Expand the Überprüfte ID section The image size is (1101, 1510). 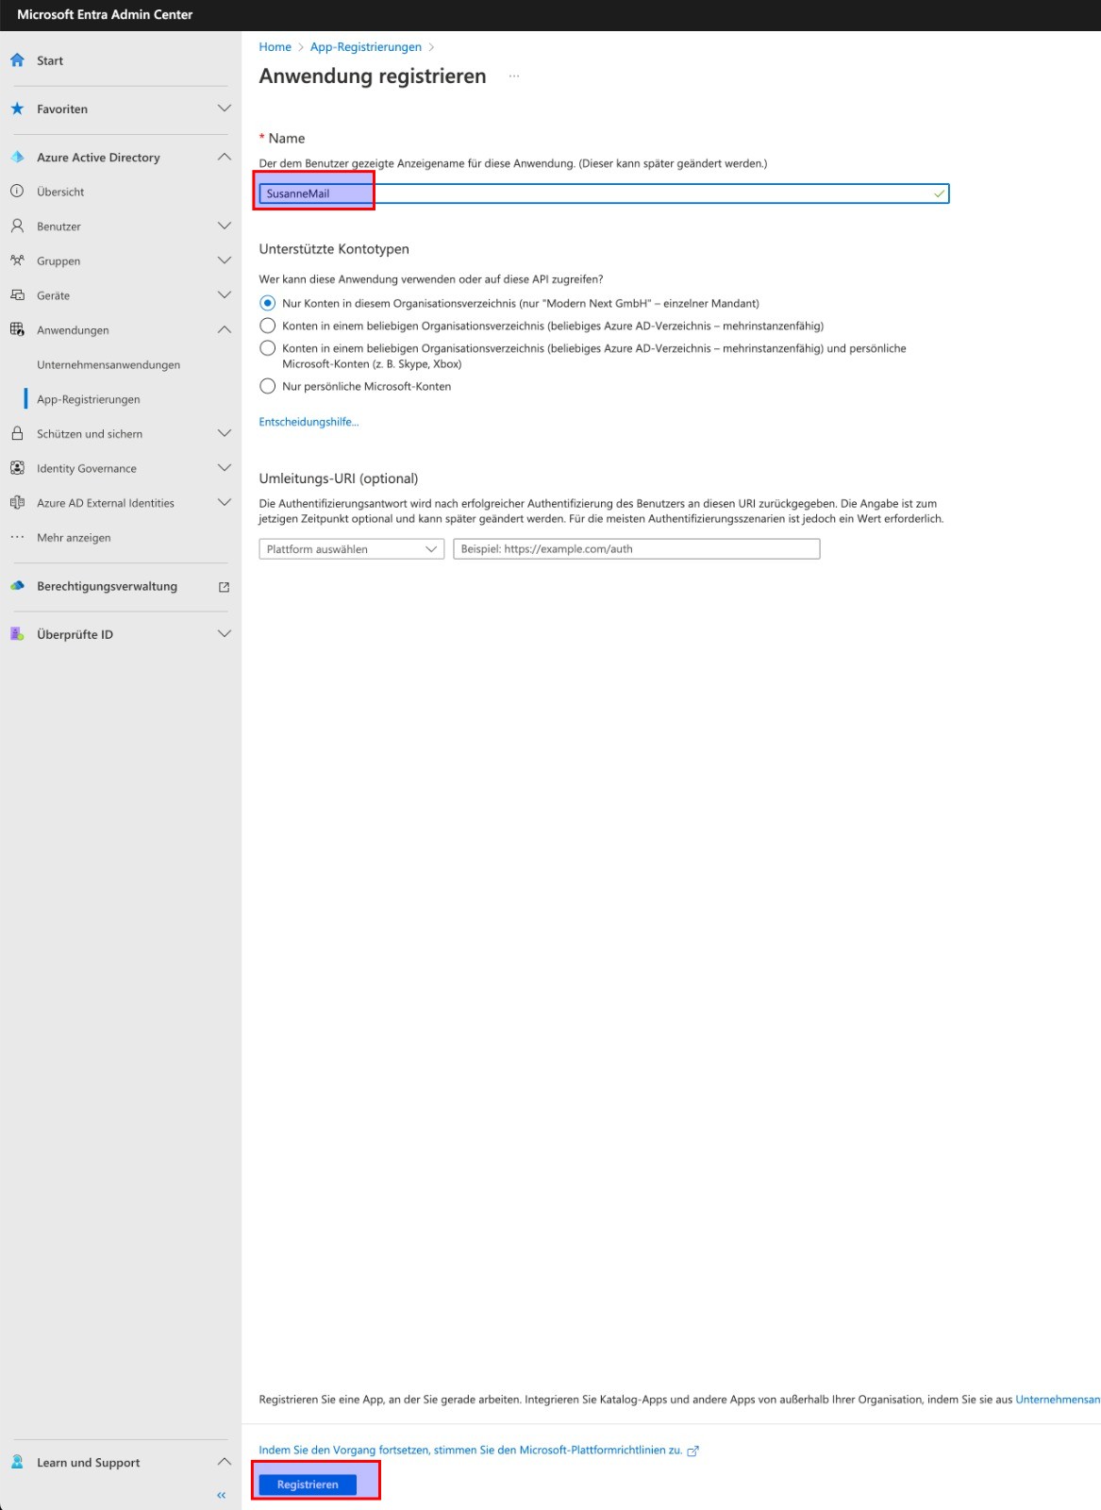pos(224,634)
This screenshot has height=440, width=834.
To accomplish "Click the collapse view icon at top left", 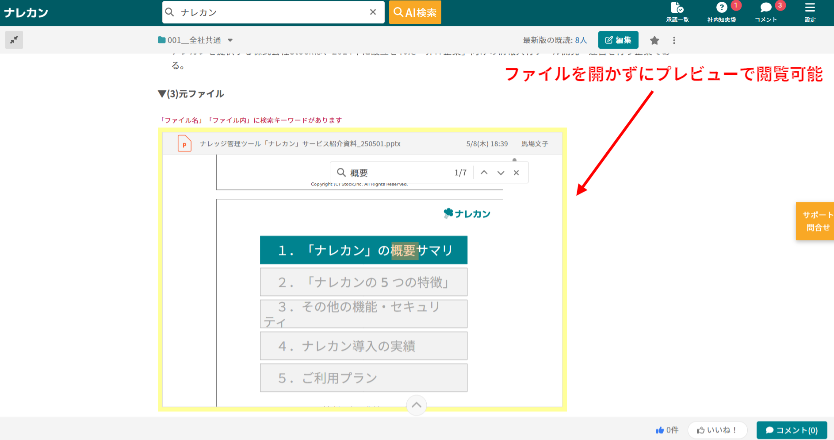I will [x=14, y=40].

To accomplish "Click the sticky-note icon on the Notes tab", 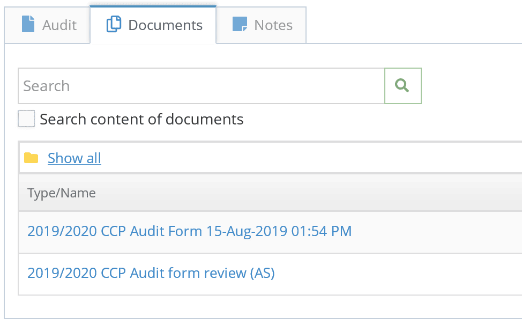I will [240, 24].
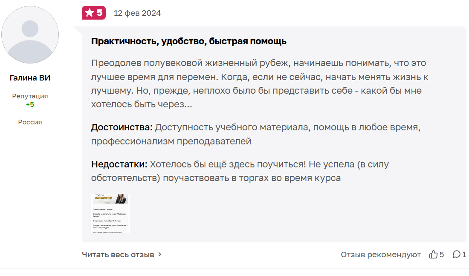This screenshot has width=469, height=276.
Task: Click the review date 12 фев 2024
Action: pyautogui.click(x=137, y=13)
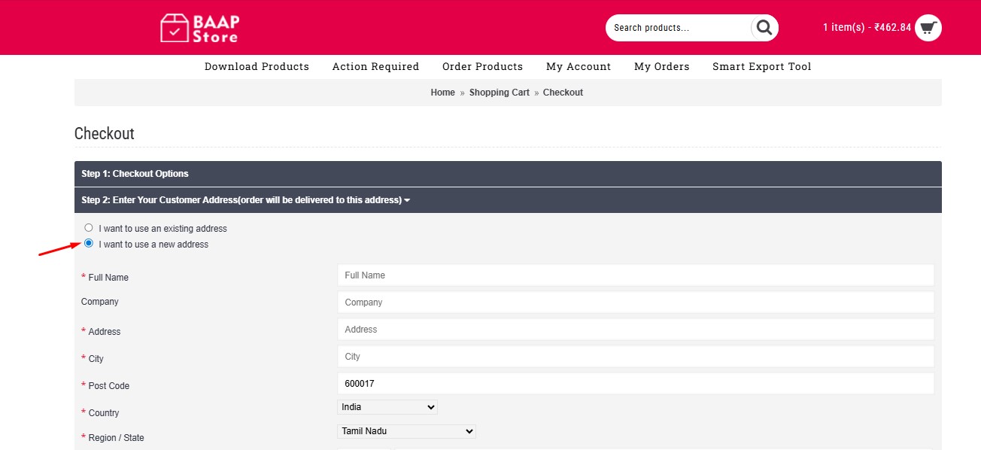Click the City input field

point(635,357)
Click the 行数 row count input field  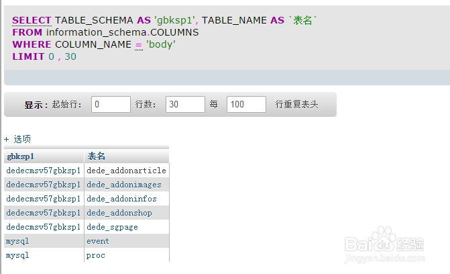185,105
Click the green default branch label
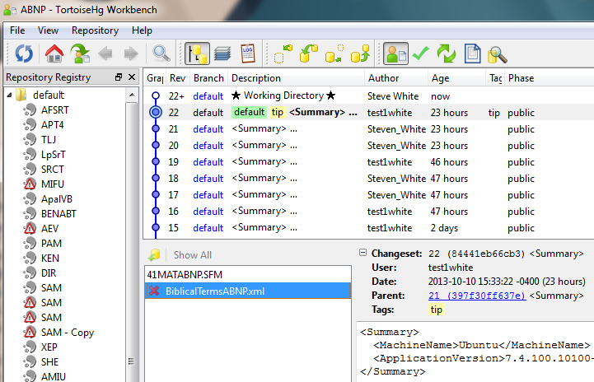Viewport: 594px width, 382px height. (248, 112)
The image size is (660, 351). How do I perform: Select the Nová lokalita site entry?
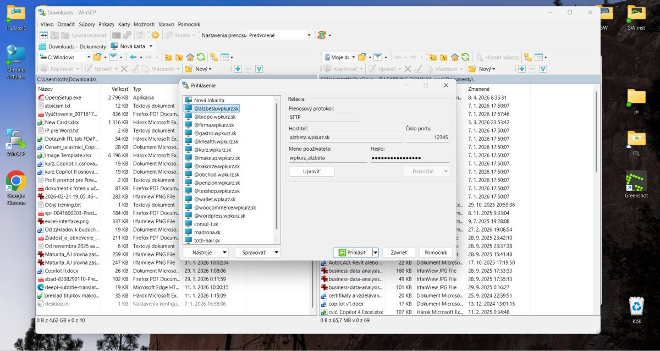[x=209, y=100]
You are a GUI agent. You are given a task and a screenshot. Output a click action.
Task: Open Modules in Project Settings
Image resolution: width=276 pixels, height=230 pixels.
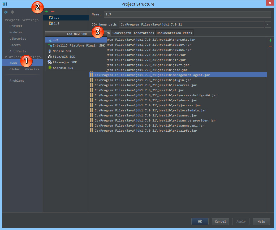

┄┄┄┄┄┄┄┄┄┄

→ Aim of the exercise: The answer consists solely of the lines from the one holding "Click the green default branch label" through the last line of the entries above, set down verbatim, without any pictures.

→ The answer:
Click the green default branch label
Viewport: 594px width, 382px height. (248, 112)
The image size is (660, 351). How do I perform: Select the Nová lokalita site entry?
[x=209, y=100]
You are a GUI agent. You are given a task and a screenshot. Output a click action.
Task: Open Modules in Project Settings
Image resolution: width=276 pixels, height=230 pixels.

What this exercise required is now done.